Q4. What is Unique Key?
A unique key is a column or combination of columns which uniquely identifies a specific a row in a table. Unique key allows one NULL value.
Q5. What is a Surrogate Key?
A surrogate key is used as a substitution for the natural primary key in situations where the natural primary key values change over time. Generally surrogate key is a number(sequence) or a unique identifier. Commonly used in Data warehouse dimension tables.
Q6. What’s the difference between a primary key and a unique key?
Both primary key and unique enforce uniqueness of the column on which they are defined. But by default primary key creates a clustered index on the column, where are unique creates a nonclustered index by default. Another major difference is that, primary key doesn’t allow NULLs, but unique key allows one NULL only.
Q7. How do you implement one-to-one, one-to-many and many-to-many relationships while designing tables?
- One-to-One relationship can be implemented as a single table and rarely as two tables with primary and foreign key relationships.
- One-to-Many relationships are implemented by splitting the data into two tables with primary key and foreign key relationships.
- Many-to-Many relationships are implemented using a junction table with the keys from both the tables forming the composite primary key of the junction table.
Q8. Define candidate key, alternate key and composite key.
- A candidate key is one that can identify each row of a table uniquely.

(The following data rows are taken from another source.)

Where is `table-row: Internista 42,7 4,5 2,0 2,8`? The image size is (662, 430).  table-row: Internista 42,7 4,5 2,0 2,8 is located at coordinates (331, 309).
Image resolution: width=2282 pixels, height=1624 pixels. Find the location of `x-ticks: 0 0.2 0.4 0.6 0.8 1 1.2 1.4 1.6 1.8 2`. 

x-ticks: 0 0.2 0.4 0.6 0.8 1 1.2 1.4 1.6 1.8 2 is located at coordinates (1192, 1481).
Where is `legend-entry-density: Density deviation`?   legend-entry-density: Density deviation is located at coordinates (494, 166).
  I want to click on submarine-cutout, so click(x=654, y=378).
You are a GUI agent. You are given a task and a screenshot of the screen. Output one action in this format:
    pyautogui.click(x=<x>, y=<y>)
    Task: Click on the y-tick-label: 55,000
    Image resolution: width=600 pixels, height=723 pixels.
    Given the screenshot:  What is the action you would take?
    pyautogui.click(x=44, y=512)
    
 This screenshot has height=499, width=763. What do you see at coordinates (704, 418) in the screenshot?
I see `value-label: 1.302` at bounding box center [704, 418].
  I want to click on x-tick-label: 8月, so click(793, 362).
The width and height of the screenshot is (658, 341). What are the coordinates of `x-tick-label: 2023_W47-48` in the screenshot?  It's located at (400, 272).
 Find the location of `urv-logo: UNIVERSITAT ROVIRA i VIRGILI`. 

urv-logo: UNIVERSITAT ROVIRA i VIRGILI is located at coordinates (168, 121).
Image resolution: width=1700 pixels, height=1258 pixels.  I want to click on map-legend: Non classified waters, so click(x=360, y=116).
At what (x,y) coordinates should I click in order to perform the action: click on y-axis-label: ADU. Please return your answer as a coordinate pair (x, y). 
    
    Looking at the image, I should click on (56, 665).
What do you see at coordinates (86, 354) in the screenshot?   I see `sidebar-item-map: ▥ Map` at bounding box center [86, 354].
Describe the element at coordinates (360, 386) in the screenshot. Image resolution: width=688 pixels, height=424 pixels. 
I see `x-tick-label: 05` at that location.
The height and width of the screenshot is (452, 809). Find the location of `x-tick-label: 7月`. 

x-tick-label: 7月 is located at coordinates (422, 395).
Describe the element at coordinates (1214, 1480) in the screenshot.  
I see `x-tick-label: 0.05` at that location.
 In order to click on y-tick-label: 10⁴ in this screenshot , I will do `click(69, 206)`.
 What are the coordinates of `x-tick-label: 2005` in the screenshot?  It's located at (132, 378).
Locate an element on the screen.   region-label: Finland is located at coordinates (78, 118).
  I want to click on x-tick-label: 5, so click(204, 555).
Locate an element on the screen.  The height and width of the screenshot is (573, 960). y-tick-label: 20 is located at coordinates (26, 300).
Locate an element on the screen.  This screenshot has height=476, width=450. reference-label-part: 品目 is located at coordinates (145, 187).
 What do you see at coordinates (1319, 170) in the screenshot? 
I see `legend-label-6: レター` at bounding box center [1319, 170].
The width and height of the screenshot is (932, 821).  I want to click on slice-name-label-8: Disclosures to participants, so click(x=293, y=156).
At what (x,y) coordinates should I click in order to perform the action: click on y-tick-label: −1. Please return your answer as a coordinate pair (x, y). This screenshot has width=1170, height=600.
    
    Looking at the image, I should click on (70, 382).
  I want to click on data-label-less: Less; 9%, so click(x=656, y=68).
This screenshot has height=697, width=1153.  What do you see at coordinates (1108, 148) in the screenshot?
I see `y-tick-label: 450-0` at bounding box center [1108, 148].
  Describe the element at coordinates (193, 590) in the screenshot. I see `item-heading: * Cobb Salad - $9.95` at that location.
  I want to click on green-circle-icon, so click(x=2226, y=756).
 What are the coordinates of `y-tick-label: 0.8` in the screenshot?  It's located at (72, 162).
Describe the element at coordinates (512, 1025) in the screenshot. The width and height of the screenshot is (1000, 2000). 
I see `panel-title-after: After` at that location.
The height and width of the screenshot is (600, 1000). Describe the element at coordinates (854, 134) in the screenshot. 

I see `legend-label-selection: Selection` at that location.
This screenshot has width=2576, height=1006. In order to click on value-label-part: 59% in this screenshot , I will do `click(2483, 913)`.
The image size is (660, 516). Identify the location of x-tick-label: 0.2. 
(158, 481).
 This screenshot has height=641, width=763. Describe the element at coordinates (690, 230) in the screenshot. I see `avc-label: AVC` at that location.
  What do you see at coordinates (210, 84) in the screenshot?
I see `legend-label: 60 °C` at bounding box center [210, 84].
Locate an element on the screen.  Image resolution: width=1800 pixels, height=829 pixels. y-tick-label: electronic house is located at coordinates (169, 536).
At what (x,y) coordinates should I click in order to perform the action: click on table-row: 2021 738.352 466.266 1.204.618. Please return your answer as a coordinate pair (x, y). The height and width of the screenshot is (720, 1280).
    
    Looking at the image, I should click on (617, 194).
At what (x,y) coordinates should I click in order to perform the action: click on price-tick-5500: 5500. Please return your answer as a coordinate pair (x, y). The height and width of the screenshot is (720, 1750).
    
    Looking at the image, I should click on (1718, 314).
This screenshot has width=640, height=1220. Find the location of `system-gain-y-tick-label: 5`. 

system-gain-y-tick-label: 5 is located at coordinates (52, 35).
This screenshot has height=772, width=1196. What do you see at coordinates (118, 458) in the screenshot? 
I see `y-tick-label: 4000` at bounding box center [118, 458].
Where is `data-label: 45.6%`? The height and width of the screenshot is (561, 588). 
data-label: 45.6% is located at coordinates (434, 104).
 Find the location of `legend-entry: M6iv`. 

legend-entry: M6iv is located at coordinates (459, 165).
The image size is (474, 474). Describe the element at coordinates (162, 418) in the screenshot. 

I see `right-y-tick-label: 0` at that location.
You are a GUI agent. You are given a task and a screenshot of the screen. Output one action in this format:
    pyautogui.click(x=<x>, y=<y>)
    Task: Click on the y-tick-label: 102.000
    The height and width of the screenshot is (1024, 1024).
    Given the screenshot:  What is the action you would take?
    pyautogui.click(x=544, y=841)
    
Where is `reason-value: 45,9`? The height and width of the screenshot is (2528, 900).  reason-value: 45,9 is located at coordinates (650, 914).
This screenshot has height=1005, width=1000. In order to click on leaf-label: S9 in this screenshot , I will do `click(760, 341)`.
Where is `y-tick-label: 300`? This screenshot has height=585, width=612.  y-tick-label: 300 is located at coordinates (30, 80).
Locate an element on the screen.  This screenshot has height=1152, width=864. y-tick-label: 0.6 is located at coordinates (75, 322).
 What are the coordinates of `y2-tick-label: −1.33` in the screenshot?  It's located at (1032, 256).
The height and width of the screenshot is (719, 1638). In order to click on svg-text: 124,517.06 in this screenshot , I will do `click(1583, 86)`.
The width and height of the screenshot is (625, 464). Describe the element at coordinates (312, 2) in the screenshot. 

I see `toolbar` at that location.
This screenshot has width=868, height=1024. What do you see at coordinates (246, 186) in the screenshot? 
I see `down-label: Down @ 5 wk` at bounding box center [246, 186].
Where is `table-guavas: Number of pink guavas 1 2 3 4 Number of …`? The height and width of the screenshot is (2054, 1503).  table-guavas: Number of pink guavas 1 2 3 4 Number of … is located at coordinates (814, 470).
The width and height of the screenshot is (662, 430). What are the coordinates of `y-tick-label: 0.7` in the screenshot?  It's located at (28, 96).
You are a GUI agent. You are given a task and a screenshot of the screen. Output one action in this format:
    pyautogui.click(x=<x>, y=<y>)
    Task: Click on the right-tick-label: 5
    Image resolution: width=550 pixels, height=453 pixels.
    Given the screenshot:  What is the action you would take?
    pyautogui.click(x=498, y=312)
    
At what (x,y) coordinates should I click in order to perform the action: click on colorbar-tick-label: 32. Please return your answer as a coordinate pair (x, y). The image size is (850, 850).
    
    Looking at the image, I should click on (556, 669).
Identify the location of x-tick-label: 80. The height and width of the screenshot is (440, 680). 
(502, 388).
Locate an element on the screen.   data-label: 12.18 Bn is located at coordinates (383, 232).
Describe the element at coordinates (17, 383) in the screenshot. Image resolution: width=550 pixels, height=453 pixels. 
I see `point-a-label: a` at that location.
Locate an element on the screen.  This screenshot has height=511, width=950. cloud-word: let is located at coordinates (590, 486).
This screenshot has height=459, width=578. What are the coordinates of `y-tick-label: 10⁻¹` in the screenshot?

- Generally a candidate key becomes the primary key of the table. If the table has more than one candidate key, one of them will become the primary key, and the rest are called alternate keys.
- A key formed by combining at least two or more columns is called composite key.
Q9. What is a database index?
- A database index is a data structure that improves the speed of data retrieval operations on a database table at the cost of slower writes and increased storage space.
- Indexes can be created using one or more columns of a database table, providing the basis for both rapid random look ups and efficient access of ordered records.
- The disk space required to store the index is typically less than that required by the table (since indexes usually contain only the key-fields according to which the table is to be arranged, and exclude all the other details in the table), yielding the possibility to store indexes in memory for a table whose data is too large to store in memory.
- In a relational database, an index is a copy of one part of a table. Some databases extend the power of indexing by allowing indexes to be created on functions or expressions.
- Indexes may be defined as unique or non-unique. A unique index acts as a constraint on the table by preventing duplicate entries in the index and thus the backing table.
Q10. Explain different types of index architectures?
Index architecture generally classified into Clustered indexes and Non-Clustered indexes.
Clustered Index: In a clustered index, all the rows in the table are stored in the order of the clustered index key. So, there can be only one clustered index per table. Basically the data is re-ordered and stored everytime when new records are added.
Non-clustered Index: The non-clustered index tree contains the index keys in sorted order, with the leaf level of the index containing the pointer to the page and the row number in the data page. Typically created on column used in JOIN, WHERE, and ORDER BY clauses.